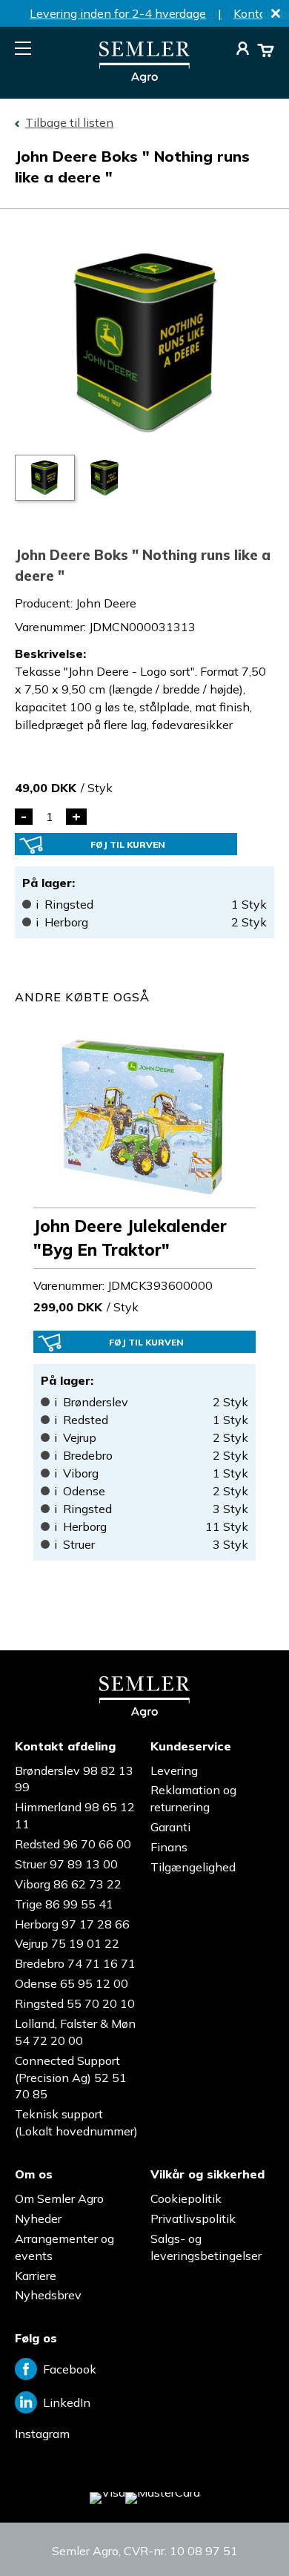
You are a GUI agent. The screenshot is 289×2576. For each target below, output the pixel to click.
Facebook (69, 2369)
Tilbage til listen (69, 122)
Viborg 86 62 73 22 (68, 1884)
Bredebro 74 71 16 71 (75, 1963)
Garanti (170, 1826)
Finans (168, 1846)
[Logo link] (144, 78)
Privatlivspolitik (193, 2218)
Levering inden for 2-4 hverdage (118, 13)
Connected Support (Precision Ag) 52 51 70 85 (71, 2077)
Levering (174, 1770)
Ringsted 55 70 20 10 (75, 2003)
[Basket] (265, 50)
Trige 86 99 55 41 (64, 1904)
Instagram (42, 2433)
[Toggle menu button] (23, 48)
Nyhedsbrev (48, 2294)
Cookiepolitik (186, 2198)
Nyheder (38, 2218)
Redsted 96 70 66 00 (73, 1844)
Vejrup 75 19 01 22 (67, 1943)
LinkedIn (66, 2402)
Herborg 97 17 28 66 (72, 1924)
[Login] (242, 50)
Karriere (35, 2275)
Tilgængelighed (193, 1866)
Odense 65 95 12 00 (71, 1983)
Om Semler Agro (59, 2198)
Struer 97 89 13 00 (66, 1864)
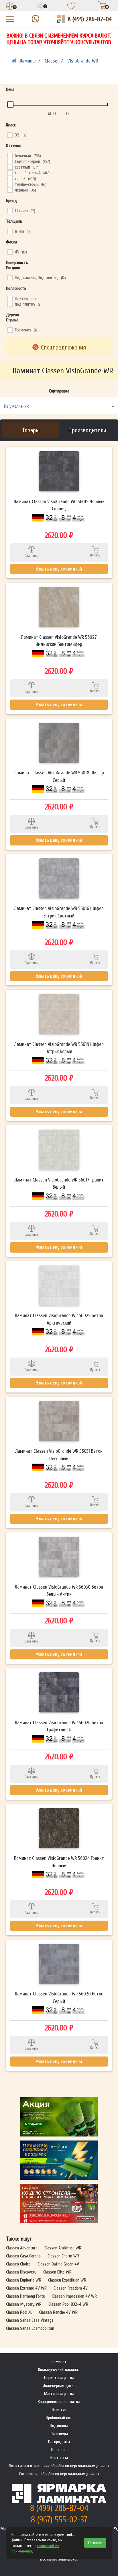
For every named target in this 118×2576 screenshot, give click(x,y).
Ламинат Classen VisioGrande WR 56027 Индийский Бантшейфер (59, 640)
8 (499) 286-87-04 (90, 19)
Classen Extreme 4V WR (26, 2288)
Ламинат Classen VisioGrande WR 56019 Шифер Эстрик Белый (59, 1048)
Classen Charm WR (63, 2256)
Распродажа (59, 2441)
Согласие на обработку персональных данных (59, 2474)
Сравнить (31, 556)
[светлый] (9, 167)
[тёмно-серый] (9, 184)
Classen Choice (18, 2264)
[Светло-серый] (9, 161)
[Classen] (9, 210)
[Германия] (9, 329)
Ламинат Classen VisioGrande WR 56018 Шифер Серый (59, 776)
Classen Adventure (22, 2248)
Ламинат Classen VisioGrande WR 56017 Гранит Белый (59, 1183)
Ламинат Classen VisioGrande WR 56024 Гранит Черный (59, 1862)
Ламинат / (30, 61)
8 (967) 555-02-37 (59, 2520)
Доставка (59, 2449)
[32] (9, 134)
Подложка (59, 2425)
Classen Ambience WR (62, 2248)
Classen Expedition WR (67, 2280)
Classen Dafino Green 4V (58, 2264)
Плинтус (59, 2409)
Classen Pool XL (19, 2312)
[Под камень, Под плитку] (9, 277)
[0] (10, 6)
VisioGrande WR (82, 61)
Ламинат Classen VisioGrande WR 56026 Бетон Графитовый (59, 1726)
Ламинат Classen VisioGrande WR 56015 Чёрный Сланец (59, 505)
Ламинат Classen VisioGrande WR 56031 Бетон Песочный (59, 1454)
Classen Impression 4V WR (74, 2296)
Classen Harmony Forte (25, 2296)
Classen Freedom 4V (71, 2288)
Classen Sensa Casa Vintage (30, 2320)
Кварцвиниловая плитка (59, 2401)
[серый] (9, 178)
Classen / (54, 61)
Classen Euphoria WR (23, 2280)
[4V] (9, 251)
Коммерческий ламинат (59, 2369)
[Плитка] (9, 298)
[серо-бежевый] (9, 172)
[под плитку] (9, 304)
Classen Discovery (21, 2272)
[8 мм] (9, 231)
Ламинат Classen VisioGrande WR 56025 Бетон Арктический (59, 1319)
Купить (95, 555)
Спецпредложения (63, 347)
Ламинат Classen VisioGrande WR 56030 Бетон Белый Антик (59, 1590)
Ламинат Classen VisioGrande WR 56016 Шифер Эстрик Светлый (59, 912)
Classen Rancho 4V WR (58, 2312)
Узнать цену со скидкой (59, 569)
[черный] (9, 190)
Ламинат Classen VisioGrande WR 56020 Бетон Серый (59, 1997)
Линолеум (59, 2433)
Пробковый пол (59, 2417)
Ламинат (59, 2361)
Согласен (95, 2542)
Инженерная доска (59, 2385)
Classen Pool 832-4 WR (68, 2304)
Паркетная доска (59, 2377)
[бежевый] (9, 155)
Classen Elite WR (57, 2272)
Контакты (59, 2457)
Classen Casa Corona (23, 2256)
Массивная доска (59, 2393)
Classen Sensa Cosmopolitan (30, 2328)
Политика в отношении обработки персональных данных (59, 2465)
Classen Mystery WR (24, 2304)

*WHAT THE TASK ASKS*. Reproduce the listing above exactly, without a single picture.

*EXPECTED ANSWER*.
You are a GUI agent. The screenshot is 289×2576. For each target below, output the pixel to click.
Facebook (69, 2369)
Tilbage til listen (69, 122)
Viborg 86 62 73 22 (68, 1884)
Bredebro 74 71 16 71 (75, 1963)
Garanti (170, 1826)
Finans (168, 1846)
[Logo link] (144, 78)
Privatlivspolitik (193, 2218)
Levering inden for 2-4 hverdage (118, 13)
Connected Support (Precision Ag) 52 51 70 85 (71, 2077)
Levering (174, 1770)
Ringsted 55 70 20 10 (75, 2003)
[Basket] (265, 50)
Trige 86 99 55 41 (64, 1904)
Instagram (42, 2433)
[Toggle menu button] (23, 48)
Nyhedsbrev (48, 2294)
Cookiepolitik (186, 2198)
Nyheder (38, 2218)
Redsted 96 70 66 00 (73, 1844)
Vejrup 75 19 01 22 (67, 1943)
LinkedIn (66, 2402)
Herborg 97 17 28 66 (72, 1924)
[Login] (242, 50)
Karriere (35, 2275)
Tilgængelighed (193, 1866)
Odense 65 95 12 00 (71, 1983)
Om Semler Agro (59, 2198)
Struer 97 89 13 00 (66, 1864)
For every named target in this 118×2576 screenshot, give click(x,y).
Ламинат Classen VisioGrande WR 56027 Индийский Бантшейфер (59, 640)
8 (499) 286-87-04 (90, 19)
Classen Extreme 4V WR (26, 2288)
Ламинат Classen VisioGrande WR 56019 Шифер Эстрик Белый (59, 1048)
Classen Charm WR (63, 2256)
Распродажа (59, 2441)
Согласие на обработку персональных данных (59, 2474)
Сравнить (31, 556)
[светлый] (9, 167)
[тёмно-серый] (9, 184)
Classen Choice (18, 2264)
[Светло-серый] (9, 161)
[Classen] (9, 210)
[Германия] (9, 329)
Ламинат Classen VisioGrande WR 56018 Шифер Серый (59, 776)
Classen Adventure (22, 2248)
Ламинат Classen VisioGrande WR 56017 Гранит Белый (59, 1183)
Ламинат Classen VisioGrande WR 56024 Гранит Черный (59, 1862)
Ламинат / (30, 61)
8 (967) 555-02-37 (59, 2520)
Доставка (59, 2449)
[32] (9, 134)
Подложка (59, 2425)
Classen Ambience WR (62, 2248)
Classen Expedition WR (67, 2280)
Classen Dafino Green 4V (58, 2264)
Плинтус (59, 2409)
Classen Pool XL (19, 2312)
[Под камень, Под плитку] (9, 277)
[0] (10, 6)
VisioGrande WR (82, 61)
Ламинат Classen VisioGrande WR 56026 Бетон Графитовый (59, 1726)
Ламинат Classen VisioGrande WR 56015 Чёрный Сланец (59, 505)
Ламинат Classen VisioGrande WR 56031 Бетон Песочный (59, 1454)
Classen Impression 4V WR (74, 2296)
Classen Harmony Forte (25, 2296)
Classen Freedom 4V (71, 2288)
Classen Sensa Casa Vintage (30, 2320)
Кварцвиниловая плитка (59, 2401)
[серый] (9, 178)
Classen / (54, 61)
Classen Euphoria WR (23, 2280)
[4V] (9, 251)
Коммерческий ламинат (59, 2369)
[Плитка] (9, 298)
[серо-бежевый] (9, 172)
[под плитку] (9, 304)
Classen Discovery (21, 2272)
[8 мм] (9, 231)
Ламинат Classen VisioGrande WR 56025 Бетон Арктический (59, 1319)
Купить (95, 555)
Спецпредложения (63, 347)
Ламинат Classen VisioGrande WR 56030 Бетон Белый Антик (59, 1590)
Ламинат Classen VisioGrande WR 56016 Шифер Эстрик Светлый (59, 912)
Classen Rancho 4V WR (58, 2312)
Узнать цену со скидкой (59, 569)
[черный] (9, 190)
Ламинат Classen VisioGrande WR 56020 Бетон Серый (59, 1997)
Линолеум (59, 2433)
Пробковый пол (59, 2417)
Ламинат (59, 2361)
Согласен (95, 2542)
Инженерная доска (59, 2385)
Classen Pool 832-4 WR (68, 2304)
Паркетная доска (59, 2377)
[бежевый] (9, 155)
Classen Elite WR (57, 2272)
Контакты (59, 2457)
Classen Casa Corona (23, 2256)
Массивная доска (59, 2393)
Classen Sensa Cosmopolitan (30, 2328)
Политика в отношении обработки персональных данных (59, 2465)
Classen Mystery WR (24, 2304)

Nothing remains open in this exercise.